FILE - India's Finance Minister Arun Jaitley speaks at an Economist conference in New Delhi, India, Sept. 9, 2015.
FILE - India's Finance Minister Arun Jaitley speaks at an Economist conference in New Delhi, India, Sept. 9, 2015.

From the financial hubs of East Asia to Silicon Valley in the United States, India is pushing to drum up investment, pointing out that unlike other emerging economies its growth momentum has not slackened.

On a four-day visit to Singapore and Hong Kong that wrapped up Monday, Indian Finance Minister Arun Jaitley, said that many global trends such as falling commodity prices and declining exports would impact India less than the rest of the world.
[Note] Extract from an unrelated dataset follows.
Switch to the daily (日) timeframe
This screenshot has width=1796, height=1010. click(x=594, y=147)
“Our parameters are fairly stable, our fiscal discipline has been restored, comparatively our currency has been more stable than currencies elsewhere in the world. We have opened up most sectors of the economy.”

Charming investors

Despite attempts to woo global businesses by the 15-month old government, investment has not picked up, as investors fret about the slow pace of reforms.
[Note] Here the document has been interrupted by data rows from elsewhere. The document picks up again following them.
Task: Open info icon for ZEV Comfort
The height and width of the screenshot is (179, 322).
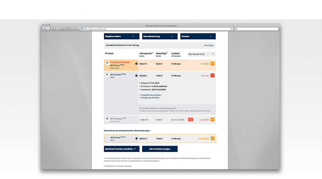Action: [136, 76]
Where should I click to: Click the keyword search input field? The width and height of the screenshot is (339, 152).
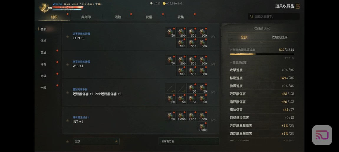(274, 17)
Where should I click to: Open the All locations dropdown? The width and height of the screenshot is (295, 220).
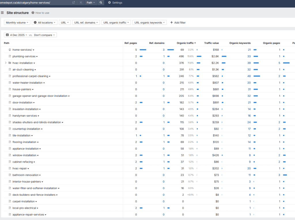pos(45,22)
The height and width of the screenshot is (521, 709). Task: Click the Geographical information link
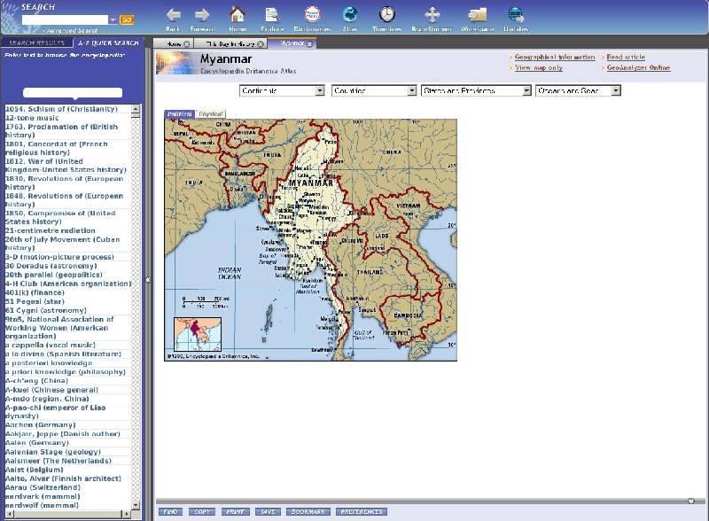[x=554, y=58]
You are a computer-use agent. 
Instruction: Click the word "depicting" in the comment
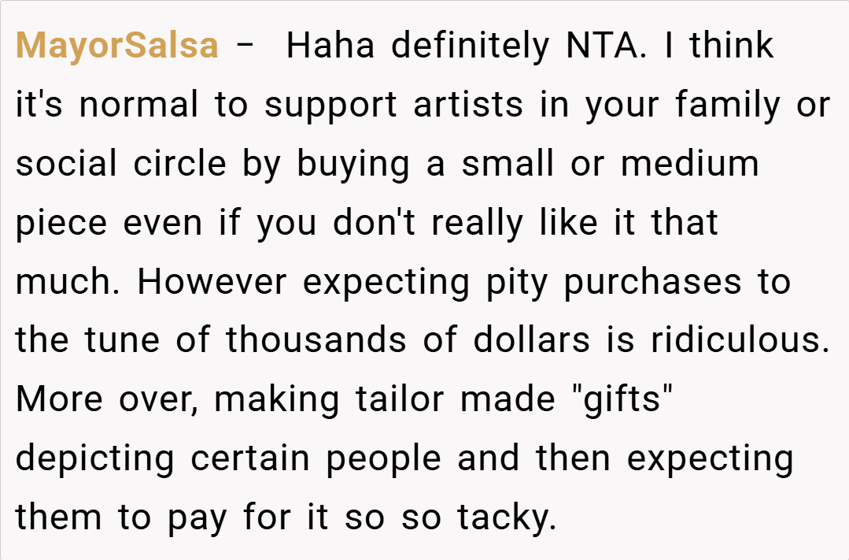95,459
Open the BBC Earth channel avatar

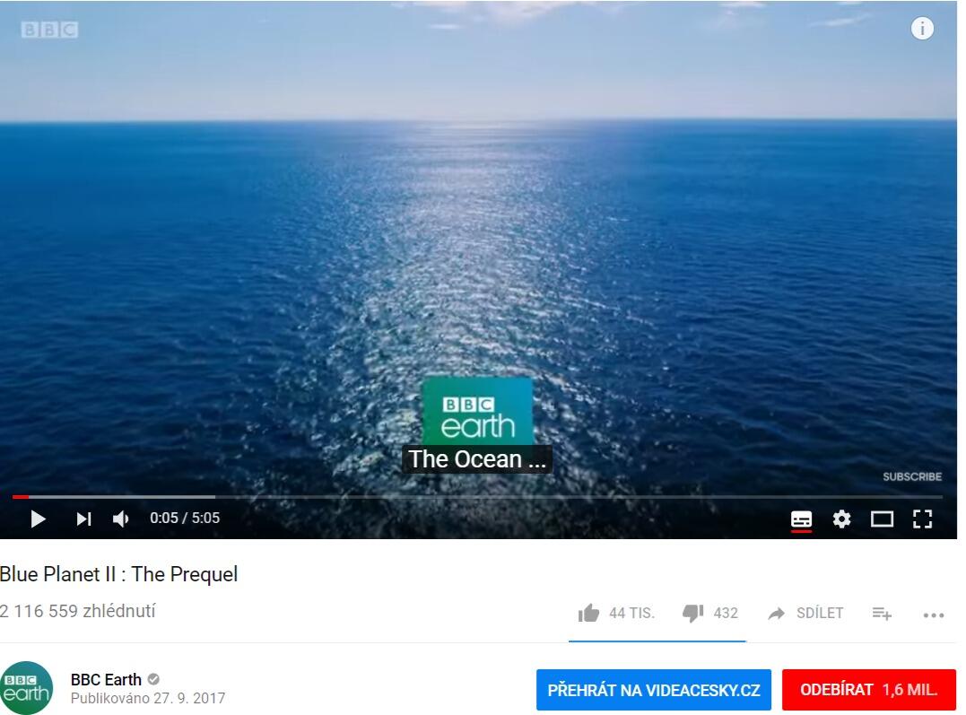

But hoping the slowdown in several emerging economies will put India on the map as an investment destination, its leaders are pointing to several forecasts that say it will be the fastest-growing major economy during the next two years. Jaitley told foreign investors in Hong Kong that growth this year will top last year’s 7.3 percent.
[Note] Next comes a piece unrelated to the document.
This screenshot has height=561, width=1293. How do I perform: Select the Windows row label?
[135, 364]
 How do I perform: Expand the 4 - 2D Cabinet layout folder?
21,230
The Singapore-based managing director of Frontier Strategy Group, a research firm that advises multinational companies, Bhavya Sehgal, said many global firms are expanding their portfolios in India, attracted not just by the growing economy, but also the rapid urbanization in the country of 1.2 billion people.

“If I am comparing India with let’s say Brazil, or Russia, or China, or Indonesia or anything else in Africa, India will continue to be the fastest growing country, with a reasonably large GDP base as well,” Sehgal said. “Which obviously is putting a lot of pressure on heads of APAC [Asia Pacific]. From [that] standpoint, why are we not investing more?”

Hub for digital industry

While Finance Minister Jaitley focused on winning investment in East Asia, Prime Minister Narendra Modi will try to position India as a new hub for the digital industry when he visits California later this week.

Modi hopes to capitalize on the close connections between India and Silicon Valley, which is home to many Indian techies and where Indian-origin executives have risen to prominence.

The Indian prime minister will attend a town-hall style event with Facebook founder Mark Zuckerburg. Among others, he will meet the CEO of Apple and three Indian-born CEOs of tech companies: Microsoft’s Satya Nadella, Google’s Sundar Pichai and Adobe’s Shantanu Narayen.

Officials say Modi hopes to take his pro-business message to technology firms that want to invest in India for a campaign he has launched called “Digital India”.

It aims to expand Internet access, boost electronic manufacturing and develop apps to improve delivery of government services. He also wants U.S. technology hardware firms to invest more in manufacturing facilities in India.

Modi will be the first Indian prime minister to visit Silicon Valley in more than three decades.